Sunset Over Layers of Landscape
Sunset Over Layers of Landscape

Sunset Over Layers of Landscape

The smoke that evening was intense. The air conditioning in the truck barely moderated the sneezing I enjoy in such air. Going out into this for long is a health risk certainly. There are all sorts of negative effects from enjoying the air as this. A good allergenic episode is my typical response. I know others that are put out of action by this kind of Pall. This kind of pollution can push some individuals over that cliff too. My advice is to stay inside if you can. As I type this the thermometer is approaching 100 degrees. I hope the animals find relief from this. They can’t come in as much as I’d like it for a while. Then there is the clean up thing….

The brown landscape color is accurate to the scene. The lowermost darkest ridge is 3 miles, next is 10 miles. The low ridge past that is 13 miles. Finally the 4th layer is 35 miles out with the sun hanging around 8 and 1/3rd light minutes out. This is as thick as it gets without blotting out the sun. I COULD have easily watched this outside of the camera with my naked eye. I don’t however suggest doing that. Always use appropriate eye protection. OK, maybe a very quick glance at this level of illumination.
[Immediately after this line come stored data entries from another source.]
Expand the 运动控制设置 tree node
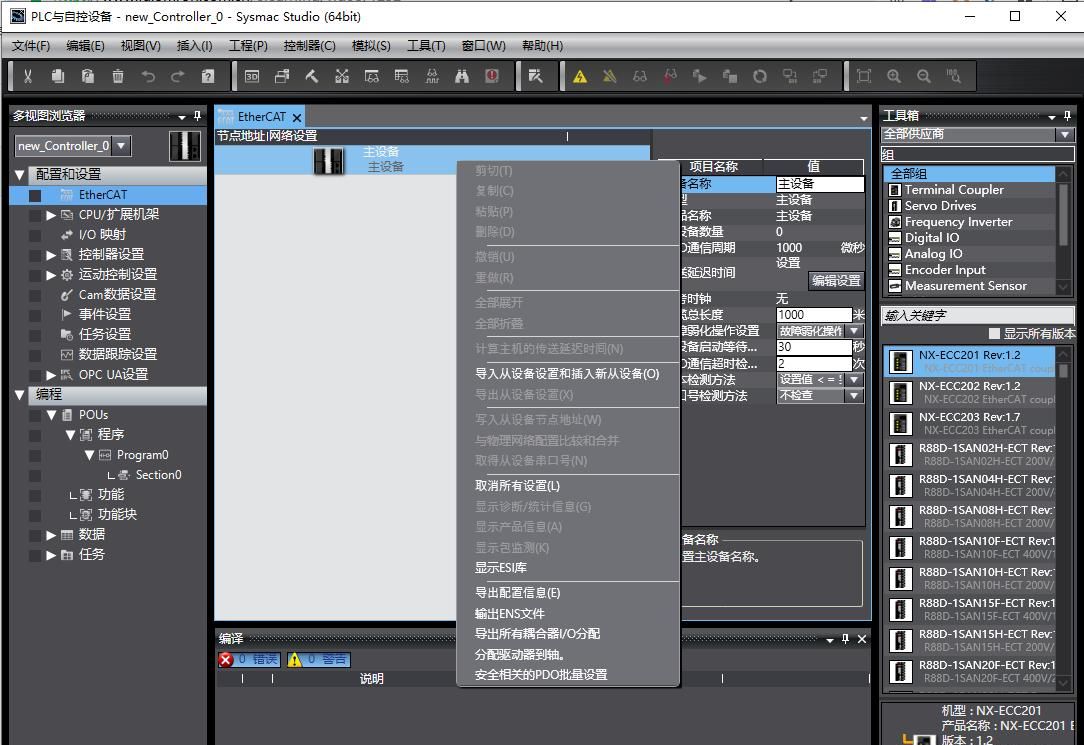This screenshot has height=745, width=1084. (x=51, y=274)
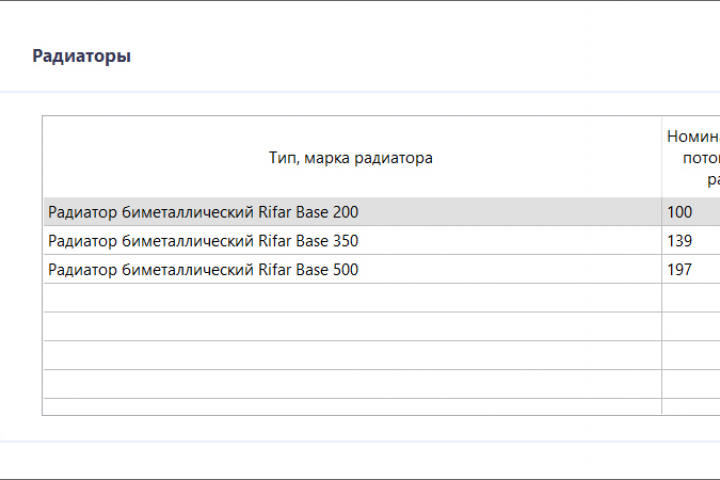This screenshot has width=720, height=480.
Task: Click the "Радиаторы" section heading
Action: (82, 56)
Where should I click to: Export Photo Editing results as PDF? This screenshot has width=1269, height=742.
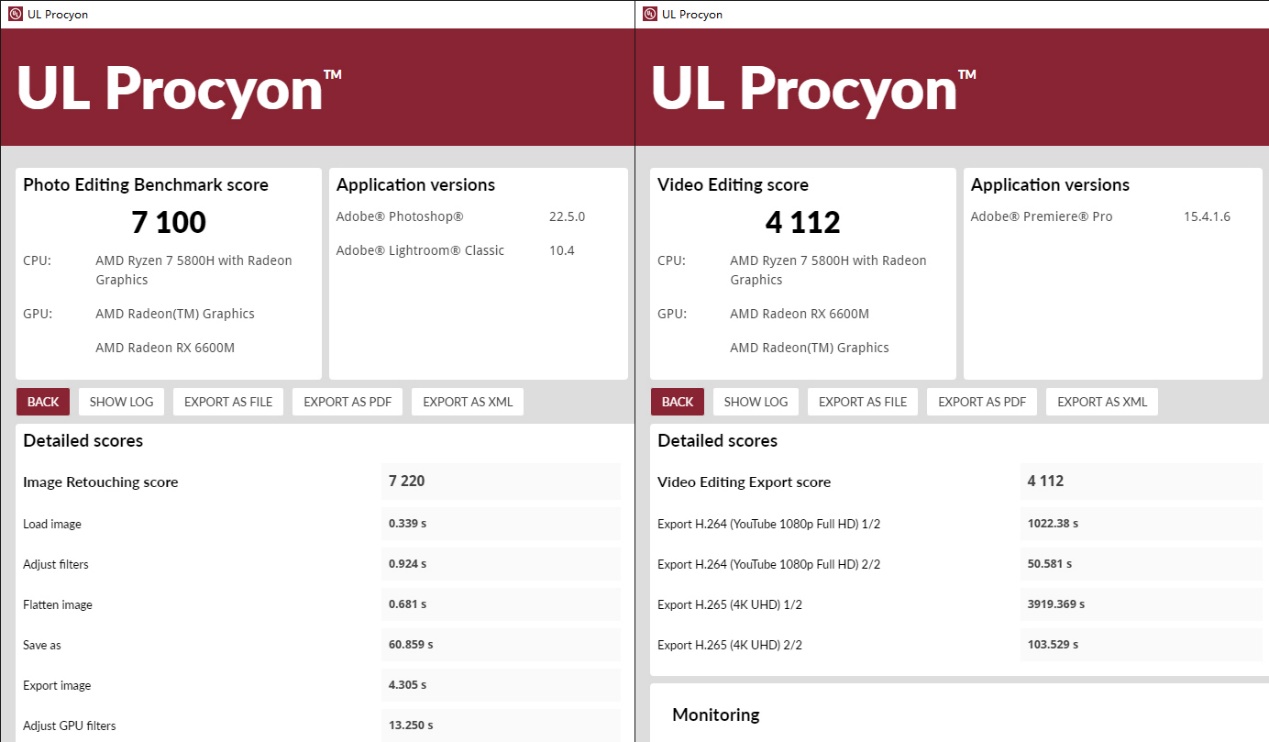[x=347, y=402]
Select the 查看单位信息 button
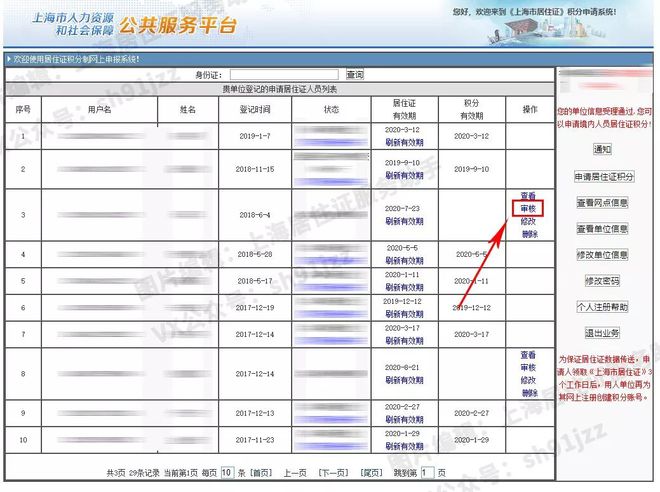This screenshot has width=660, height=492. point(602,228)
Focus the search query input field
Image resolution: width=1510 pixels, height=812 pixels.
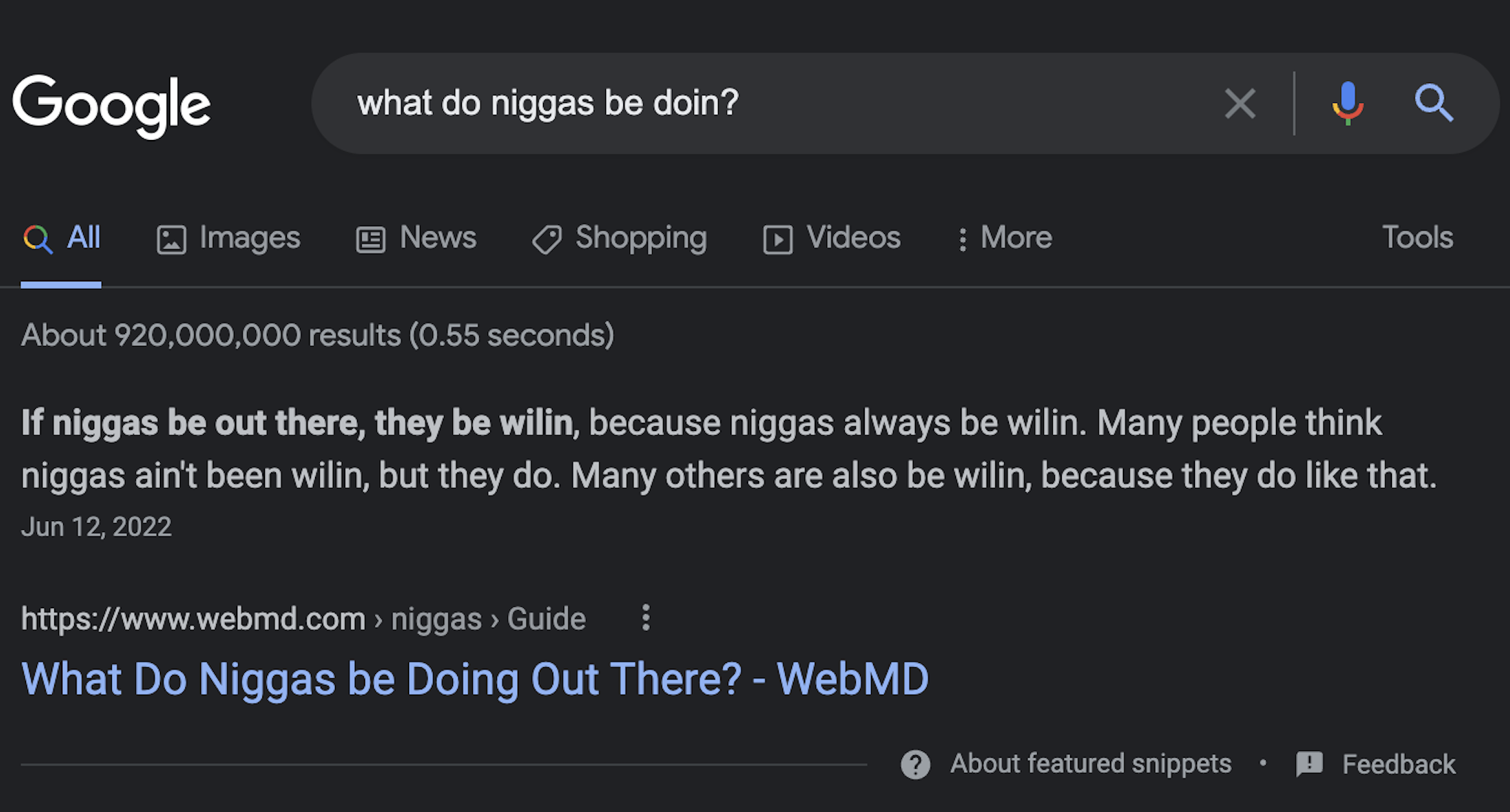[x=755, y=104]
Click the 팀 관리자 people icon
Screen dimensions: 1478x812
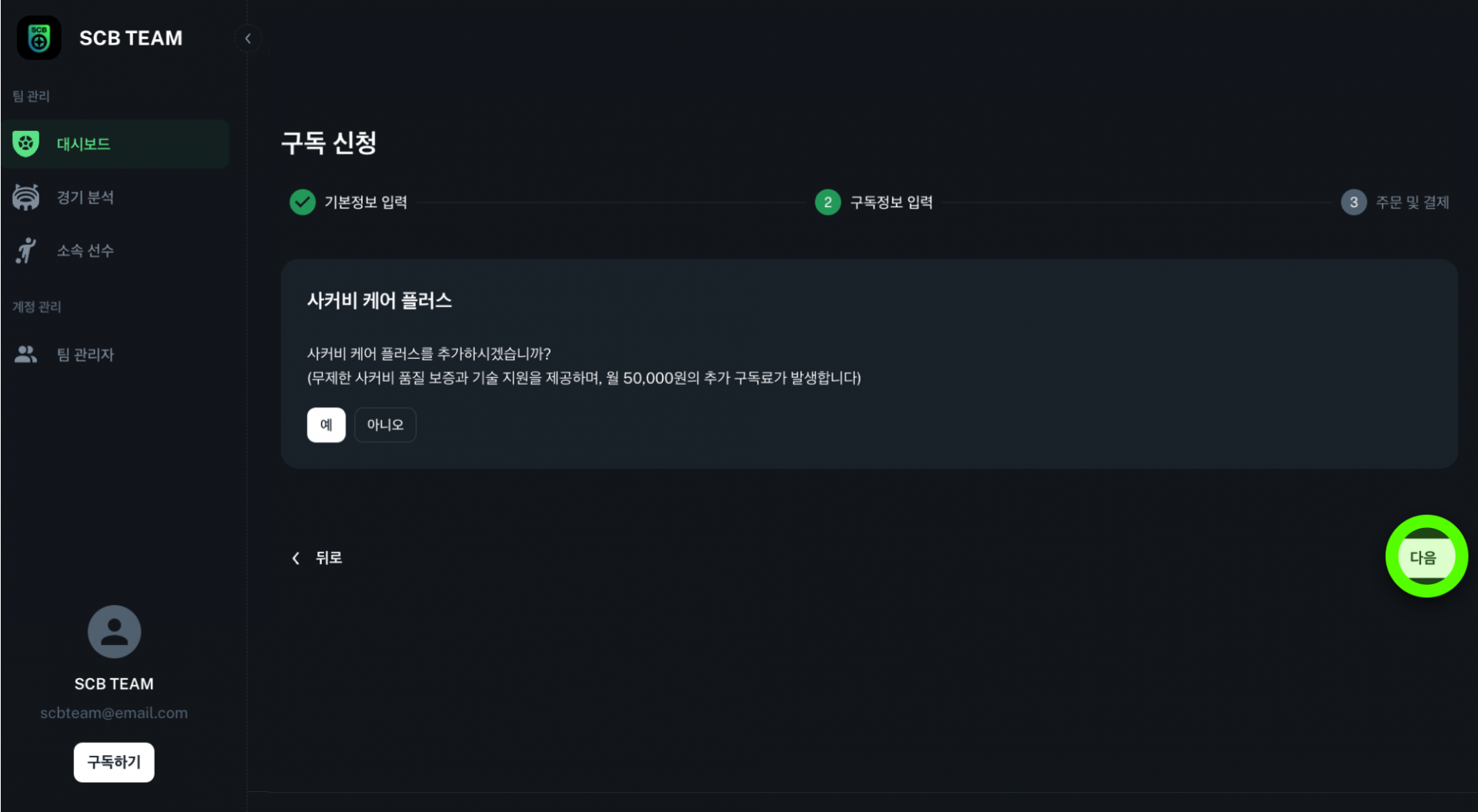[26, 354]
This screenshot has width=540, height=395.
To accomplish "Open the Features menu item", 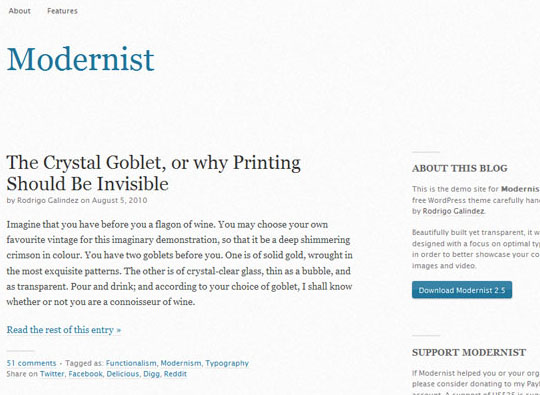I will [62, 11].
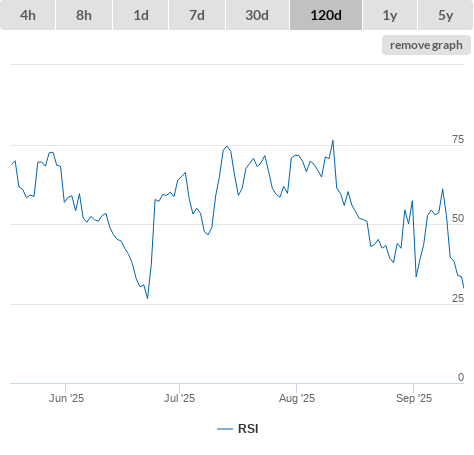Click the Aug '25 axis label
This screenshot has height=455, width=474.
click(x=297, y=398)
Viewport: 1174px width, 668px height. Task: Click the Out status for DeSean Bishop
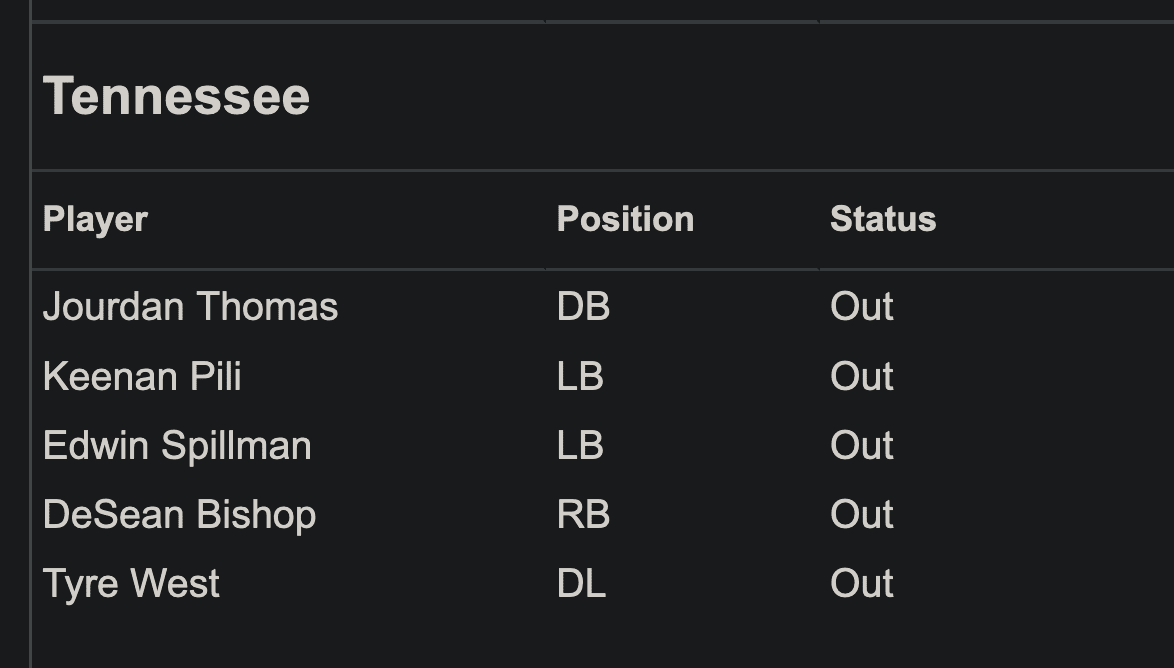point(861,515)
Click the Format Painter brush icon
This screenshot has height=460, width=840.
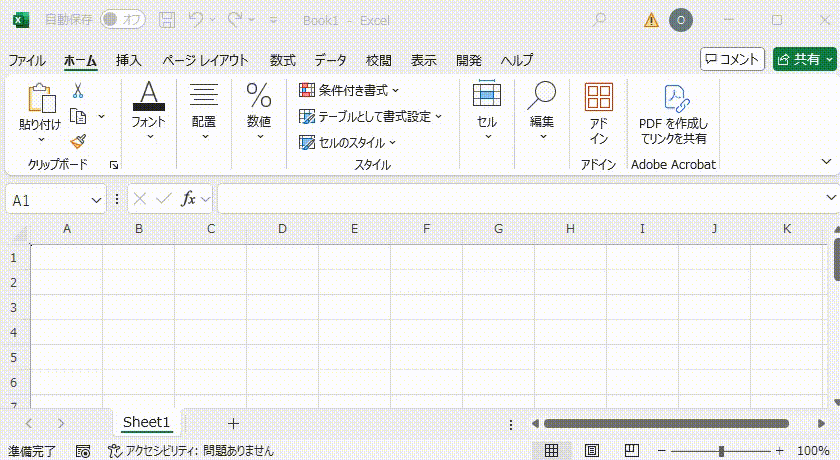coord(78,141)
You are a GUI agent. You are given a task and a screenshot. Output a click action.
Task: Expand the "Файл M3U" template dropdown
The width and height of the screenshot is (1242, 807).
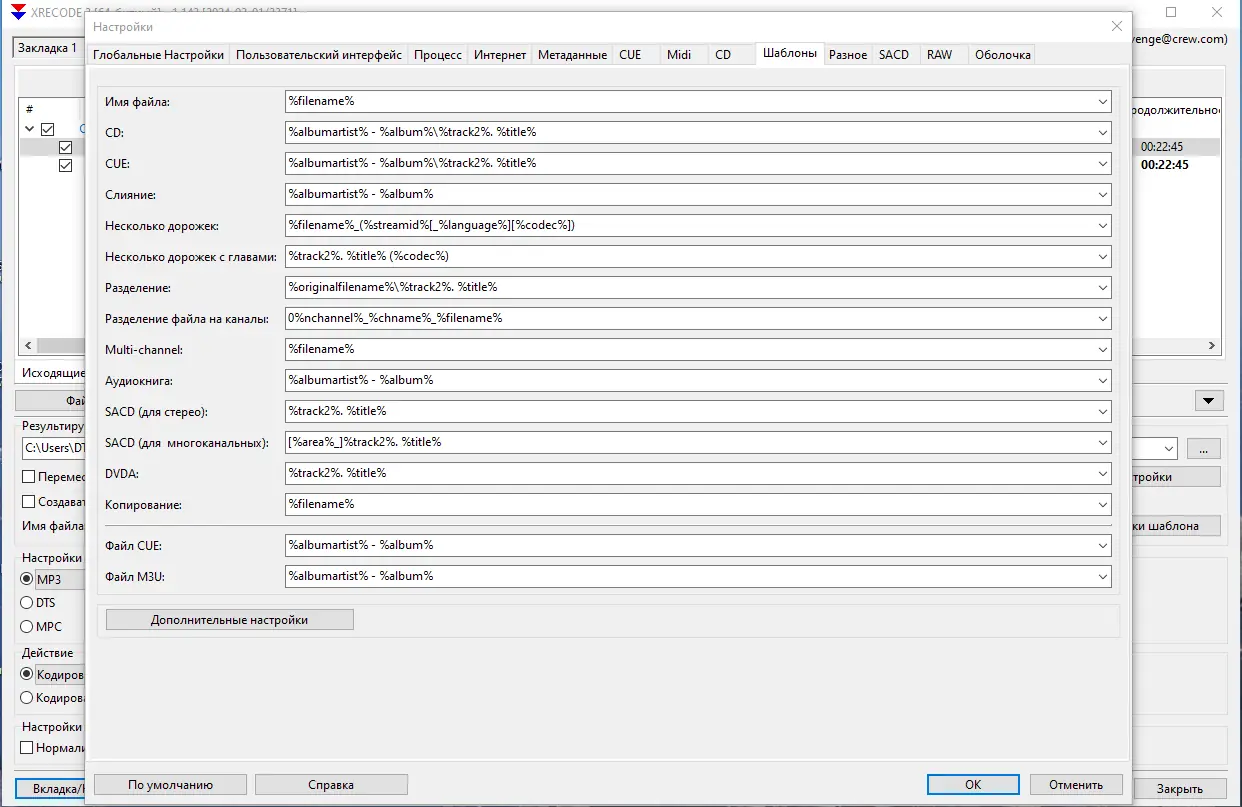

Usually the Sun is FAR too bright to expose both landscape and it’s surface properly. Here because the sun has been smoke filtered a LOT it is possible to resolve the ridges. Normally hidden in the glare. The smoke acts like a theatrical gel over a spotlight. It allows only the longest wavelengths of light through.

Location: Bliss Dinosaur Ranch, Wyoming / Montana borderlands (Wyotana)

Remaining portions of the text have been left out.